Quando arrivo a destinazione ammiro la vegetazione lussureggiante che colora la piana ai piedi del centro storico. Come è consueto da queste parti, la zona antica si sviluppa su un colle ben visibile dal campo sportivo. Arce è un centro antichissimo, con un’origine volsca, come testimoniano i ritrovamenti archeologici del territorio, i campanili, le case in pietra, le fortezze.
Lo stadio della squadra locale è collocato nel fondovalle. La struttura è tenuta alla perfezione. Una bella tribuna coperta offre un’ottima visuale sul terreno di gioco in erba sintetica, mentre il settore ospiti si trova alle spalle di una delle due porte. Dal campo, lo sguardo giunge fino ai 1600 metri del monte Cairo, il principale rilievo del Subappennino laziale meridionale.
Il calcio, ad Arce, vanta una lunga storia, come reca la data sullo stemma: 1932. Il sodalizio gialloblù, nel tempo, ha potuto contare anche sul sostegno di alcuni gruppi. I pionieri del tifo furono i “Wonderers”, apparsi negli anni ’80; il testimone fu poi raccolto dalla “Brigata” negli anni ’90. L’ultimo collettivo, in ordine di tempo, è stato quello della “Gioventù arcese”, attiva fino al 2011. Al momento, tuttavia, per vicissitudini varie le partite dell’Arce si disputano senza una presenza ultras locale.

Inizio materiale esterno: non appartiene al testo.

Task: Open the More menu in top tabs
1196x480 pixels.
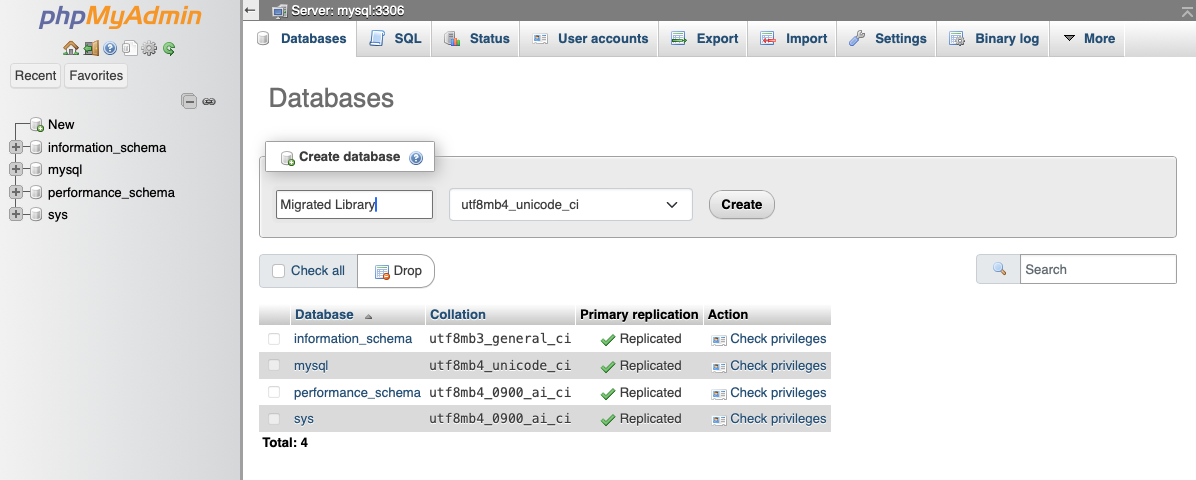Action: tap(1088, 39)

Tornando all’attualità, la partita prende avvio alle 11:00 nel totale silenzio. Dopo diversi minuti, però, suoni di clacson animano la mattinata: sono finalmente arrivati i sostenitori tirrenici! I ragazzi di Terracina dapprima verificano dove sistemare le proprie pezze, poi si compattano per iniziare a tifare. Rimango colpito, innanzitutto, dal loro numero: nonostante la pesante sconfitta contro l’Anagni della domenica precedente, i biancazzurri si presentano in ottimo numero in Terra di Lavoro, riempiendo il settore a loro disposizione. Una presenza da incorniciare per loro, anche alla luce dell’orario mattutino, sicuramente disincentivante per i tifosi comuni. Insieme ai tigrotti sono poi presenti, quest’oggi, i ragazzi di Formia e Roccasecca.
Ai numeri corrisponde la solita qualità del tifo anxuriano: cori prolungati, bandieroni, battimani, luminarie sono gli strumenti con i quali anche oggi si guadagnano un voto positivo, mentre in campo la squadra ospite incorre nella seconda sconfitta consecutiva. Per il Terracina si registra, pertanto, un altro risultato negativo, ma i giocatori in casacca biancoceleste hanno comunque profuso il massimo impegno, come viene riconosciuto dagli stessi ultras a fine partita.
Quasi senza accorgermene, anche questa partita, purtroppo, volge al termine. Così, mentre i terracinesi riprendono la strada verso il mare, dapprima saluto i dirigenti della squadra locale, che mi hanno riservato un’ottima accoglienza, poi punto dritto verso Acerra: sono euforico per il tifo appena ammirato ed entusiasmato dalla possibilità di vedere all’opera acerrani e fasanesi, oltre allo storico striscione degli “Allentati”. Questa, però, è un’altra storia e conto di raccontarvela a breve!